WORK INSTRUCTIONS:
1. Decide whether each statement agrees with the benchmark text, and answer yes or no for each, quoting the words of the text that decide it: (a) each IOPS chart shows average results for eight queue depths at a fixed block size; (b) higher latency results are better; (c) results are given for six block sizes.
2. Duplicate the benchmark text word for word, everything from "The following latency" down to "can be misleading.".

EXTRACTED TEXT:

________________________________________

The following IOPS charts plot the relative performance of Proxmox VE and VMware ESXi. Each chart presents average IOPS results for eight different queue depths operating at fixed block size. Results are presented for seven block sizes including .5K, 4K, 8K, 16K, 32K, 64K, and 128K. Higher IOPS results are better.

LATENCY

The following latency charts plot the average I/O latency measured during the IOPS tests for Proxmox VE and VMware. Each chart shows the average latency for eight queue depths operating at fixed block size. Results are presented for seven block sizes including .5K, 4K, 8K, 16K, 32K, 64K, and 128K. Lower latency is better.

Tip: Comparing latency directly when operating at different levels of IOPS performance can be misleading.

BANDWIDTH

The bandwidth charts plot the average data throughput measured during the IOPS tests for Proxmox VE and VMware. Each chart shows the average bandwidth for eight queue depths operating at fixed block size. Results are presented for seven block sizes including .5K, 4K, 8K, 16K, 32K, 64K, and 128K. Higher bandwidth is better.

________________________________________

DATA SECTION:

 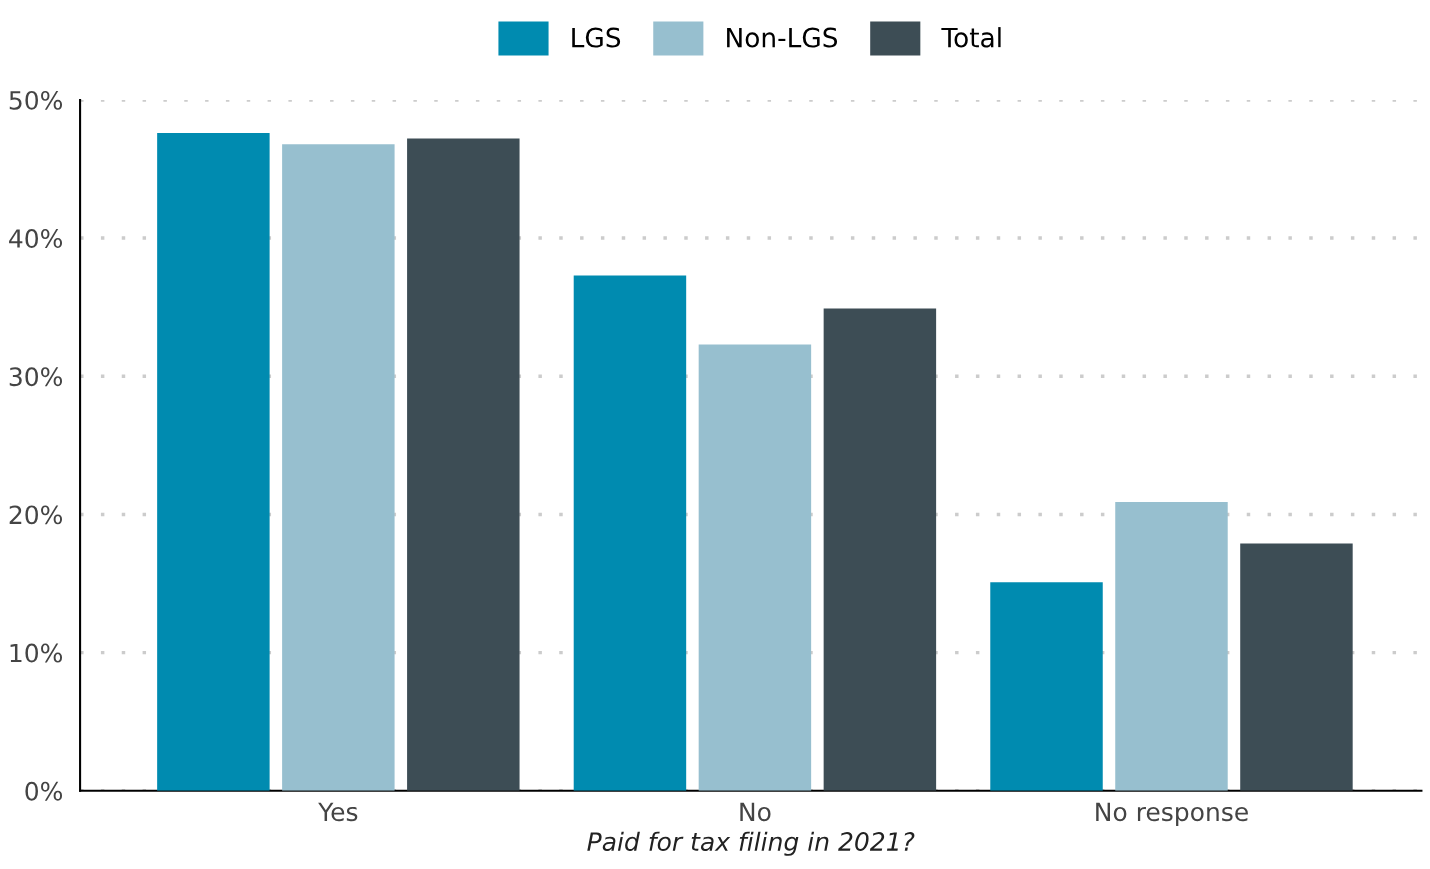 What do you see at coordinates (751, 844) in the screenshot?
I see `x-axis-title: Paid for tax filing in 2021?` at bounding box center [751, 844].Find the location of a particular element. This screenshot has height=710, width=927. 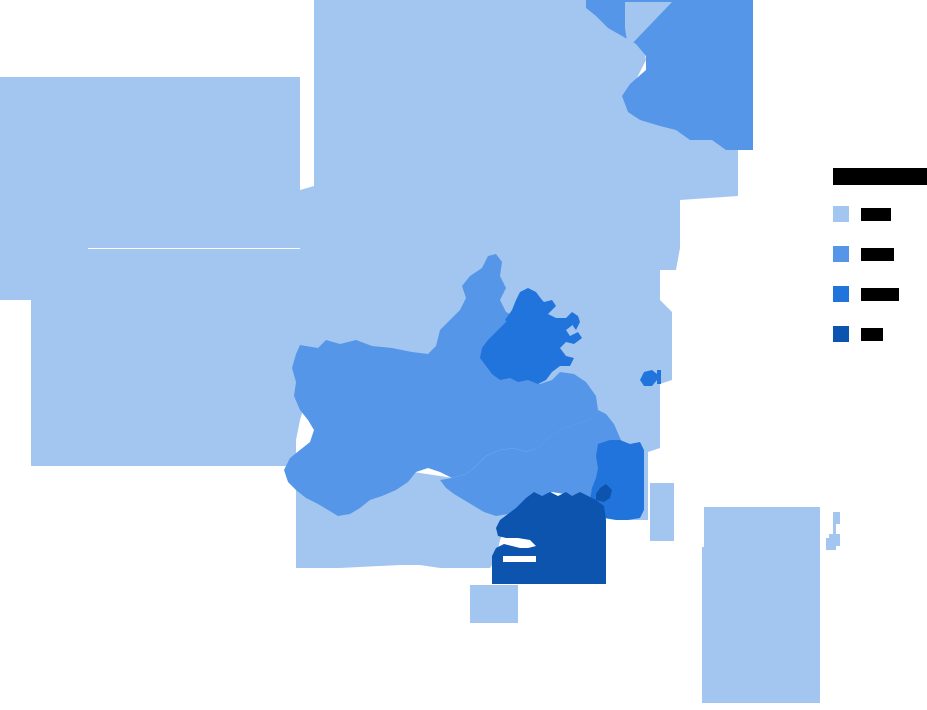

map-legend is located at coordinates (880, 267).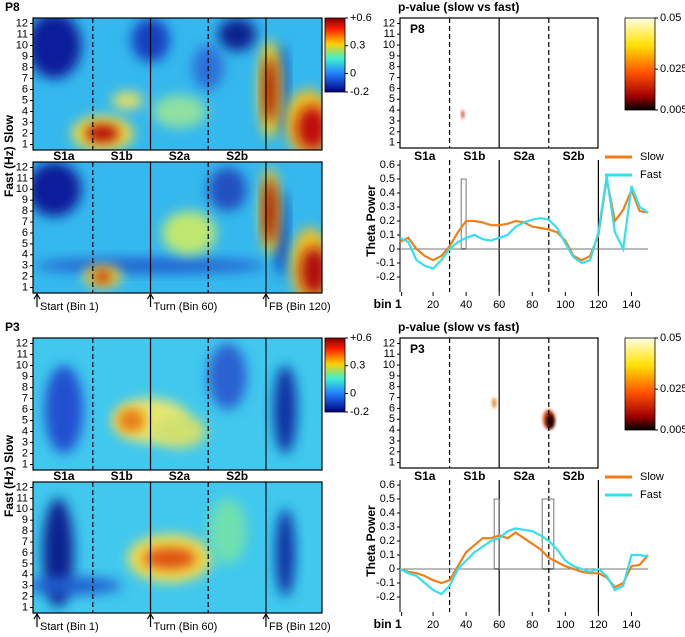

________________________________________

ANSWERS TO THE EXERCISES:
1.
(a) Yes: "Each chart presents average IOPS results for eight different queue depths operating at fixed block size."
(b) No: "Lower latency is better."
(c) No: "Results are presented for seven block sizes including .5K, 4K, 8K, 16K, 32K, 64K, and 128K."

2.
The following latency charts plot the average I/O latency measured during the IOPS tests for Proxmox VE and VMware. Each chart shows the average latency for eight queue depths operating at fixed block size. Results are presented for seven block sizes including .5K, 4K, 8K, 16K, 32K, 64K, and 128K. Lower latency is better.

Tip: Comparing latency directly when operating at different levels of IOPS performance can be misleading.